La seconda questione che appare attualmente insolubile è quella della vaccinazione contro il Covid-19. Tutti gli scienziati concordano nel non vedere all’orizzonte altra modalità realistica di affrontare il virus. Nessuno però si sbilancia troppo nel dare indicazioni concrete: a) riguardo i tempi in cui il vaccino sarà a disposizione in un numero adeguato di dosi (milioni di milioni); b) se, per abbattere questi tempi, sia lecito, scientificamente ed eticamente, ridurne la sperimentazione e rinunciare a praticarla su "volontari", "assoldando" con congrue retribuzioni, magari nei paesi del Terzo mondo, i soggetti da coinvolgere nelle complesse (e rischiose!) pratiche sperimentali; c) a chi fornire prioritariamente il vaccino: c/1 se ai cittadini dei Paesi che per primi riusciranno a produrlo, c/2 se in base alle classi di età, c/3 se (ahimè!) a chi sarà in grado di pagarne il prezzo di mercato; d) su chi si dovrebbero scaricare i costi non solo della ricerca per mettere a punto i vaccini, ma quelli (ancora ben lontani dall’essere determinati) della loro produzione; e) se la somministrazione dei vaccini debba avvenire su base volontaria o debba essere resa obbligatoria per legge; e infine f) come sarà possibile fronteggiare la contestazione, già pienamente avvertibile, dei no-vax. Gli unici parlar chiaro sono papa Francesco e il segretario generale dell’Onu Antonio Guterres: assicurare l’opportunità della vaccinazione, non appena sarà possibile, gratuitamente a tutti, nessuno escluso.
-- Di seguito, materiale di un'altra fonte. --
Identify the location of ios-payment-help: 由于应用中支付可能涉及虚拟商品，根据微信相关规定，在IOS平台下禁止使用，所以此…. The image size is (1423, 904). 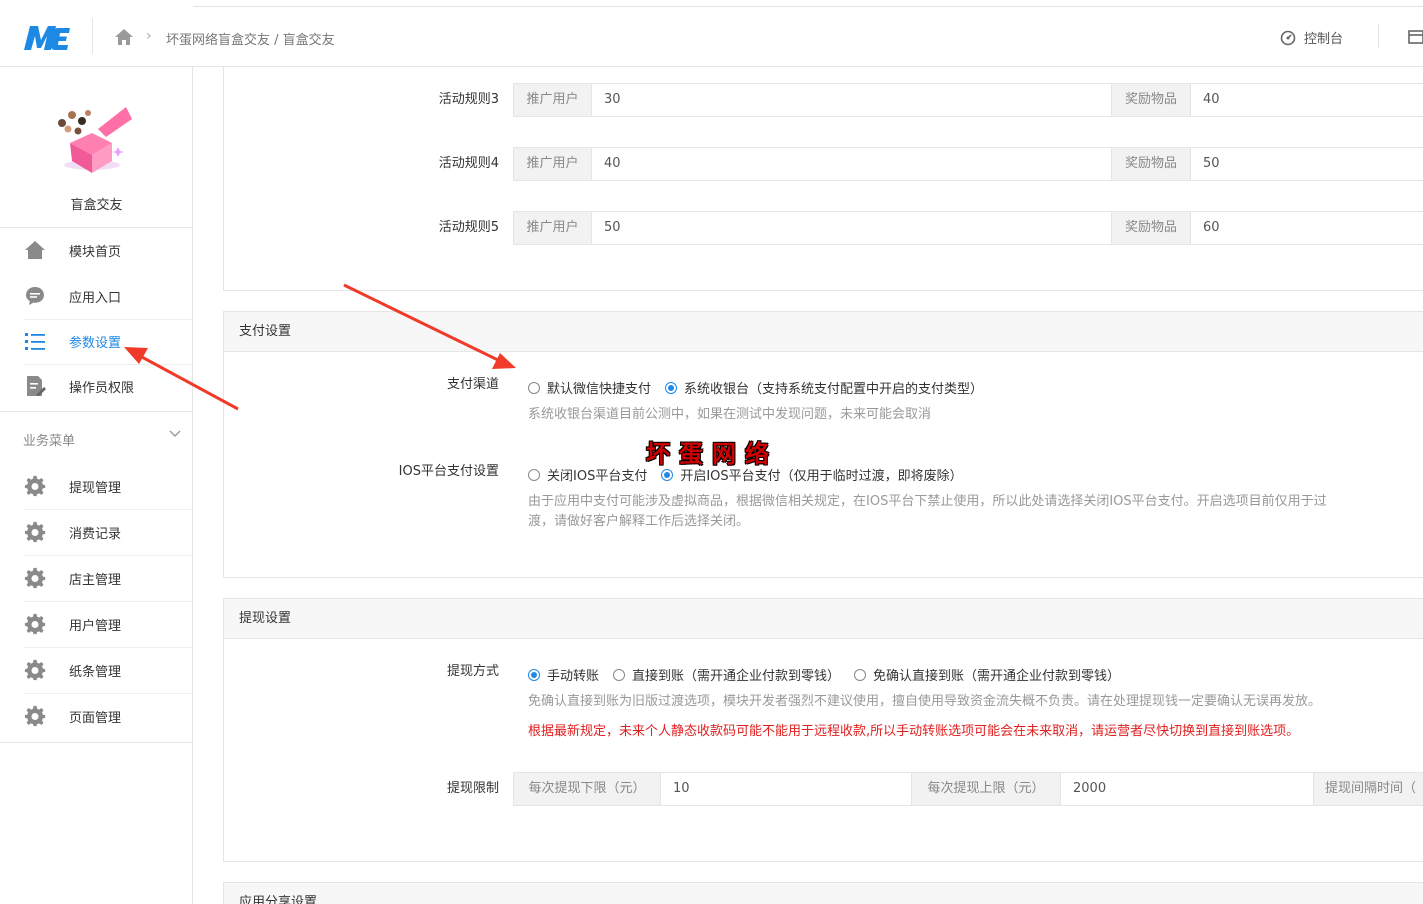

La terza questione è la più sottile, ma è anche nello stesso tempo, quella antropologicamente più rilevante. Agli osservatori più attenti non sarà sfuggita l’alterazione dei rapporti tra i 'sani' e i 'contagiati', includendo in questa categoria non gli affetti da coronavirus, ma tutti coloro che pur non avendo sintomi di nessun genere sono positivi ai tamponi, vincolati alla quarantena e obbligati almeno moralmente a 'distanziarsi'. È illusorio pretendere che non si attivi uno 'stigma' (ancorché sgradevolissimo da ammettersi) nei confronti di queste persone. Ed è ancora più illusorio ritenere che queste persone poste di fronte all’evidenza (in genere inaspettata) della loro vulnerabilità non debbano sentirne un ruvido contraccolpo, in termini di autostima, di perdita dii apertura fiduciosa al futuro, di indebolimento delle loro capacità relazionali. È, questa, una grande sfida che l’umanità, agli inizi del XXI secolo, sembra non essere pronta ad affrontare: lo stesso moltiplicarsi degli appelli alla solidarietà (spesso inascoltati) mostra che proprio questo è il punto debole dell’umanità di oggi. Per questo lo stigma sociale che, ci piaccia o no, grava su chi è portatore di coronavirus è una sfida che va affrontata a ogni costo, perché mette in gioco la dinamica più preziosa della nostra identità antropologica, quella relazionale.